[TASK OBJECTIVE]
Output only the lines that run from the line holding "You are a GUI" to the end of the data below, including both ends, without any pictures.

--- DATA FOR THE TASK Enclosed Below ---

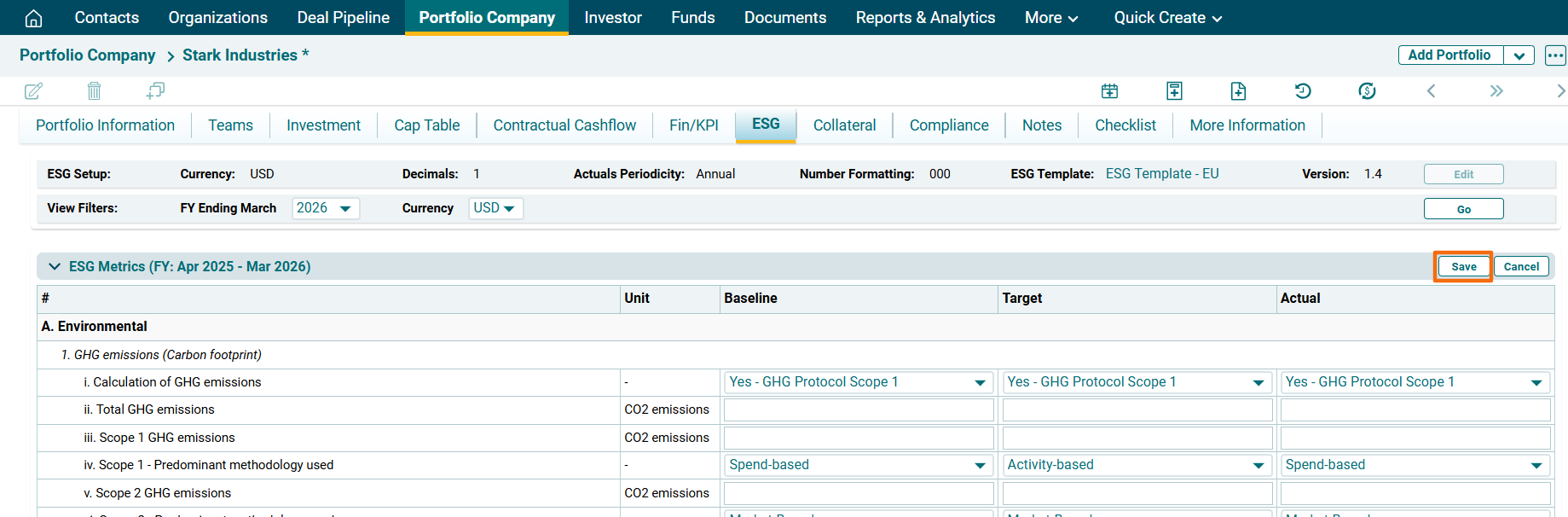Screen dimensions: 1568x517
Task: Click the Go filter button
Action: (1463, 209)
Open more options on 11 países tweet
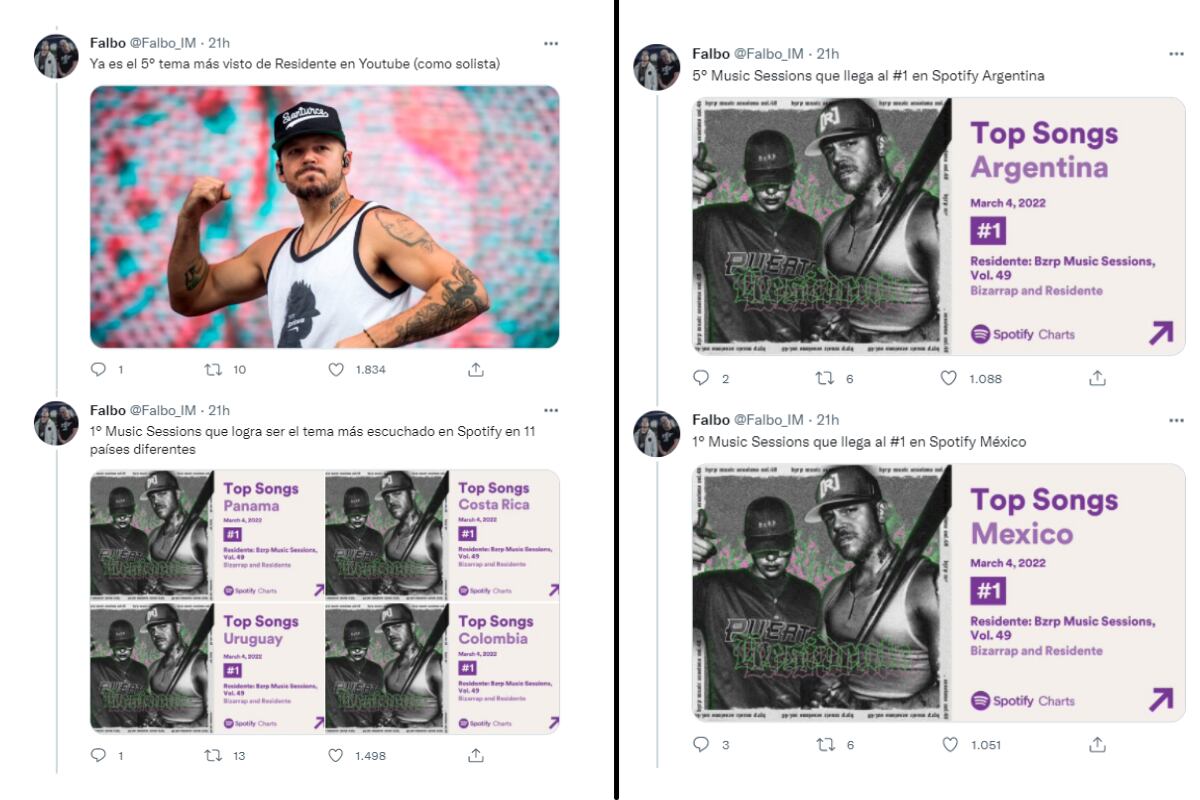1200x800 pixels. coord(551,410)
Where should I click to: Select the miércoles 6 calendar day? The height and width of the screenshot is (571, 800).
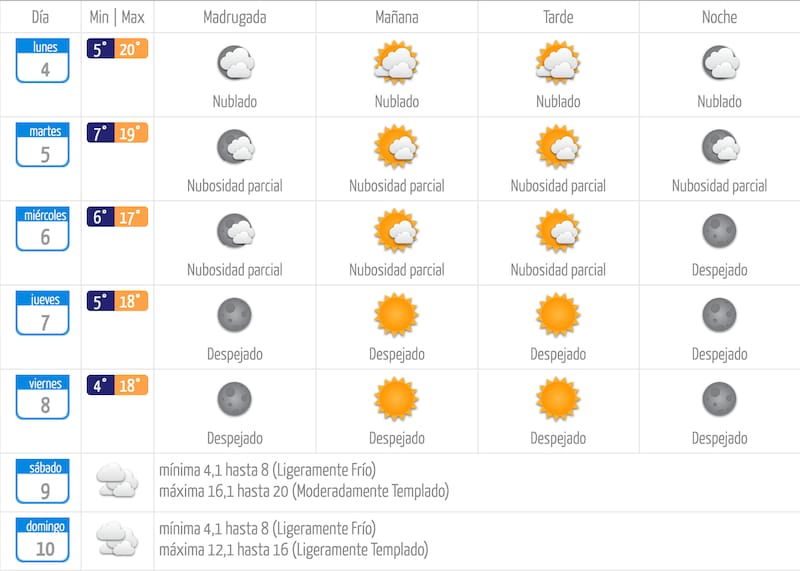click(x=44, y=229)
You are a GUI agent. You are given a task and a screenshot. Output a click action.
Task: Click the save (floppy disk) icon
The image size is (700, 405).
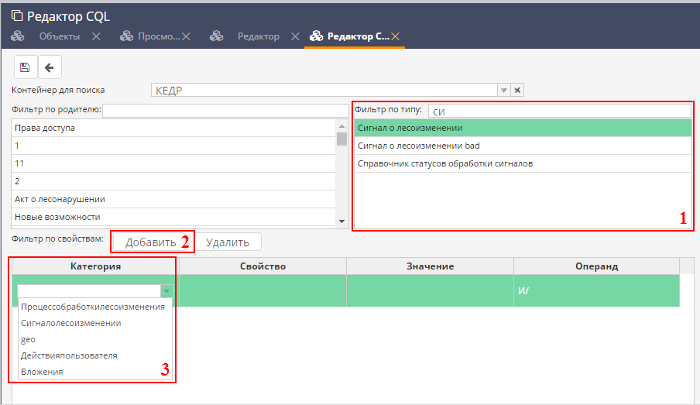(x=25, y=67)
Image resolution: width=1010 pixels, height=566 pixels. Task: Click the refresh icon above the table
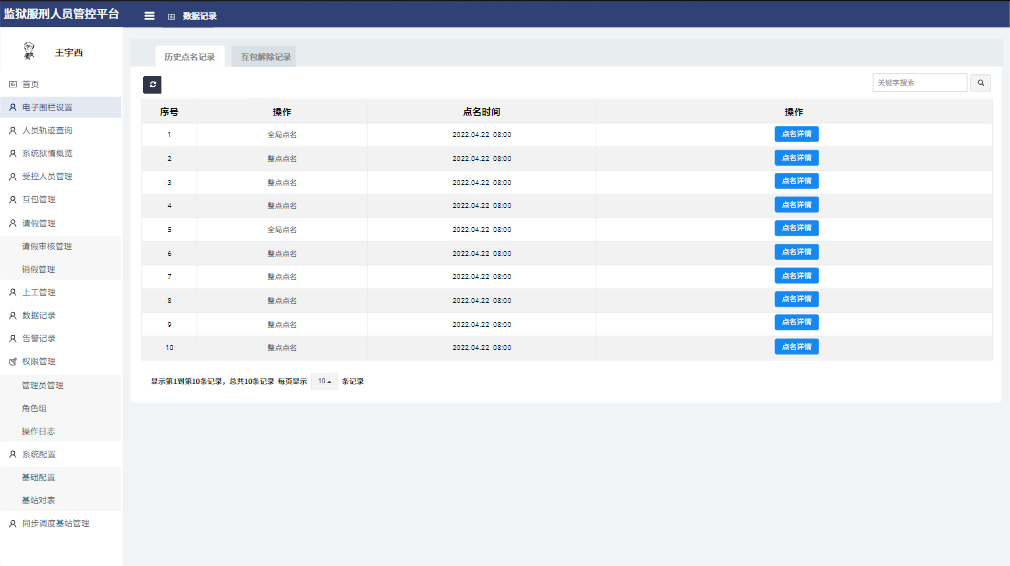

--- End of Enclosed DATA FOR THE TASK ---

[RESPONSE TO THIS TASK]
You are a GUI agent. You are given a task and a screenshot. Output a click action.
Task: Click the save (floppy disk) icon
The image size is (700, 405).
(x=25, y=67)
Image resolution: width=1010 pixels, height=566 pixels. Task: Click the refresh icon above the table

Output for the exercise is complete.